Quoting Cristian Munduate, UNICEF Nigeria Country Representative, Akau conveyed appreciation for the collaborative endeavors of the government, donors, and partners. Munduate emphasized the need for concerted action to fortify school safety in Nigeria, citing a recent evaluation revealing that only 43 percent of the Minimum Standards for Safe Schools are met on average in approximately 6,000 assessed schools.
The evaluation underscores challenges in ensuring the safety of school infrastructure and addressing risks such as violence, conflict, and natural hazards. While acknowledging Nigeria’s commitment to fostering secure school environments through the endorsement of the Safe Schools Declaration and the development of Minimum Standards for Safe Schools, Munduate stressed the imperative for further progress and called for collective responsibility in safeguarding the educational milieu for every child.

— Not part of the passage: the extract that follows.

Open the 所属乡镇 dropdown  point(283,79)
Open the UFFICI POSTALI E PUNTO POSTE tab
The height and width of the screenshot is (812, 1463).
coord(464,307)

Munduate highlighted the pivotal role of education as a driver of gender equality, economic growth, and social development. However, she lamented that many Nigerian children still face barriers to education, with their learning journeys frequently disrupted by attacks on communities and schools, including student abductions. These challenges, Munduate noted, disproportionately affect adolescent girls, potentially hindering the strides made in girls’ education in Nigeria.
The UNICEF chief underscored that the 2021 attacks on schools, particularly in the North-East and North-West regions, resulted in learning disruptions for over 1.3 million children, necessitating precautionary school closures. She called for a multi-sectoral approach to enhance school safety, emphasizing comprehensive planning, coordination, and adequate resource allocation, especially in states with higher risks.
In addition to these efforts, UNICEF emphasized the importance of alternative learning platforms, such as the Nigerian Learning Passport. This digital platform, boasting over 750,000 users, provides curriculum-aligned materials and plays a crucial role in ensuring the continuity of education, particularly during school closures.
Munduate reaffirmed UNICEF’s commitment to collaborating with the Nigerian government, donors, and all partners to ensure that every child has access to a safe, inclusive, and quality education.
Notably, the theme of the 2024 International Day of Education, ‘Learning for Lasting Peace,’ serves as a poignant reminder of the crucial role education plays in promoting peace and stability globally. It seeks to galvanize stakeholders, including federal and state governments, development partners, civil society, communities, and educators, to ensure safe and secure learning environments.